Mais la difficulté que Leibniz découvre dans ce nouveau problème est infiniment plus profonde : elle est indépendante de la nature particulière du corps et de l'âme; elle s'impose à tous les systèmes, quels qu'ils soient, qui admettent une action réciproque des êtres; elle n'est autre que la contradiction qui semble enveloppée dans le concept même de l'action réciproque ou simplement transitive. Par action transitive, on entend l'action d'un être sur un autre, une action qui, commencée dans l'un, passe pour ainsi dire et se termine dans l'autre. L'action immanente est, au contraire, l'action d'un être sur lui-même, une action qui reste dans l'être où elle s'exerce. Mais, dans la pensée de Leibniz, l'action ne peut se séparer sinon par abstraction du sujet agissant; elle est un état de ce sujet même. 

« Les accidents ne sauraient se détacher ni se promener hors des substances, comme faisaient autrefois les espèces sensibles des scolastiques. » 
Il est donc, impossible que l'action appartienne en même temps à deux sujets différents, à celui qui l'exerce et à celui qui la subit : on ne peut concevoir une manière d'être à cheval, pour ainsi dire, sur deux êtres. Il s'ensuit que l'action transitive se décompose en deux états dont chacun appartient à un sujet distinct, états corrélatifs sans doute, mais non identiques elle n'est en définitive que la correspondance ou l'harmonie de ces deux états; on appelle actif l'être dont l'état précède et explique celui de l'autre; passif, l'être dont l'état suit celui du premier et est expliqué par lui. Qu'on le remarque, cette difficulté se retrouve aussi bien dans l'action réciproque des corps, telle qu'on l'imagine d'ordinaire, que dans celle des monades. On suppose, en effet, qu'un corps transmet son mouvement à un autre par l'effet du choc; mais, outre que les corps qui se choquent ne sont nullement en contact immédiat, le mouvement d'un corps ne peut se séparer de ce corps que par abstraction : il est ce corps même en train de se mouvoir, il ne peut donc devenir le mouvement d'un autre corps. La prétendue communication du mouvement ne peut donc consister qu'en ceci : un corps se met de lui-même en mouvement lorsqu'il se trouve à proximité d'un autre corps qui est lui-même en mouvement.

:::::

▸ **CONSIGNE**
Dans le texte sur Leibniz et l'action transitive, recopiez mot pour mot le passage qui s'ouvre sur les mots contenant « Mais la difficulté » et se ferme sur « ce sujet même. ».

:::::

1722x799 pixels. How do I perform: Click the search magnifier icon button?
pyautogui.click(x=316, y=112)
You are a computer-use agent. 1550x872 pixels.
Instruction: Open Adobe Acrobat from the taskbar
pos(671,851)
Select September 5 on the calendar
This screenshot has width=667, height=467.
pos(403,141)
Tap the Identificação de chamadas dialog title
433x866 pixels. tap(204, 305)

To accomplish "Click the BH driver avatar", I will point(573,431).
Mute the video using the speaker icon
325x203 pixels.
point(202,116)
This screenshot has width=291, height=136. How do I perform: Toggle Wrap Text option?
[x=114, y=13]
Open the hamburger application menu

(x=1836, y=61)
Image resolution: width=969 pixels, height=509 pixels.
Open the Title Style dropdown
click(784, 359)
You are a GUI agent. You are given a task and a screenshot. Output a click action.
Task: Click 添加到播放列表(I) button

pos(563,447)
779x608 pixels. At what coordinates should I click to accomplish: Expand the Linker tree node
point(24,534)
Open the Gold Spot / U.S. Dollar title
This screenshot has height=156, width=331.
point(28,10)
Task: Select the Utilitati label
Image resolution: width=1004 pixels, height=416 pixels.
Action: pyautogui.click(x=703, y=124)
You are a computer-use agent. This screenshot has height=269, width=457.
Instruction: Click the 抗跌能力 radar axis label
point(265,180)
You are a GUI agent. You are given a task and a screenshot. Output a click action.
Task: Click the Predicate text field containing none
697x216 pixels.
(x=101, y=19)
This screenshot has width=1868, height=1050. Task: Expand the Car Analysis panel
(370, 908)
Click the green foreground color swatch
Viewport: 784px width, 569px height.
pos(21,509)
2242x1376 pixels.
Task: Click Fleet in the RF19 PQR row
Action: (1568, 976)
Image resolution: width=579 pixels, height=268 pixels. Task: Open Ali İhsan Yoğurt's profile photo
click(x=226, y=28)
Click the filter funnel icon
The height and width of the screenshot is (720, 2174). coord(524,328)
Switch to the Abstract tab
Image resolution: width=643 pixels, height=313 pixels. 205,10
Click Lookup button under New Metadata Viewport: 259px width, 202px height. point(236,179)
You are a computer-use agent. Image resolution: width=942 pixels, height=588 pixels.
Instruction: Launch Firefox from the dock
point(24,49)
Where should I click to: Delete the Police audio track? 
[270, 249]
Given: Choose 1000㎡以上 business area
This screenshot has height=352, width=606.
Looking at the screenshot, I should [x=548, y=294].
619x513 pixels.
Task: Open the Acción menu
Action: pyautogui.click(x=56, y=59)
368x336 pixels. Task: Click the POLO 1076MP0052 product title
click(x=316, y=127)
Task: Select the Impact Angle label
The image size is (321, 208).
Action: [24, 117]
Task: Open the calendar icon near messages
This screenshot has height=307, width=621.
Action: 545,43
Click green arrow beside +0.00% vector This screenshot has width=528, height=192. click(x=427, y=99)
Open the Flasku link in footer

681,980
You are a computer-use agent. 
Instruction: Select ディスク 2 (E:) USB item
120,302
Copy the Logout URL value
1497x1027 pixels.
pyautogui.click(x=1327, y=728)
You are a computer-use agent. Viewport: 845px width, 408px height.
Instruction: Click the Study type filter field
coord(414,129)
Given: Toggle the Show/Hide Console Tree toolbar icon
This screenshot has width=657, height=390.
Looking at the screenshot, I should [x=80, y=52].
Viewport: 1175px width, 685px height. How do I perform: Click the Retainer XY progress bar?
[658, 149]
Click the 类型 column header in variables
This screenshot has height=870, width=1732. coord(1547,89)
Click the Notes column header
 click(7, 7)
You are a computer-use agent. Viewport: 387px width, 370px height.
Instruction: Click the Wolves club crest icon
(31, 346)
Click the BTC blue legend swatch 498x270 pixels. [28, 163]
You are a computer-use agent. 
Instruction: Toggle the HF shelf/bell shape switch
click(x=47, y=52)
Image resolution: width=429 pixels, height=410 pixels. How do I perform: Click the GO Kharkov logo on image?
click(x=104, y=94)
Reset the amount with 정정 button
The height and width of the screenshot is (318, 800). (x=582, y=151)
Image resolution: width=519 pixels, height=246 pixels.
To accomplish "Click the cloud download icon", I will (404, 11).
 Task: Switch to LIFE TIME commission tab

:::::

▸ **CORRIGÉ**
Mais la difficulté que Leibniz découvre dans ce nouveau problème est infiniment plus profonde : elle est indépendante de la nature particulière du corps et de l'âme; elle s'impose à tous les systèmes, quels qu'ils soient, qui admettent une action réciproque des êtres; elle n'est autre que la contradiction qui semble enveloppée dans le concept même de l'action réciproque ou simplement transitive. Par action transitive, on entend l'action d'un être sur un autre, une action qui, commencée dans l'un, passe pour ainsi dire et se termine dans l'autre. L'action immanente est, au contraire, l'action d'un être sur lui-même, une action qui reste dans l'être où elle s'exerce. Mais, dans la pensée de Leibniz, l'action ne peut se séparer sinon par abstraction du sujet agissant; elle est un état de ce sujet même.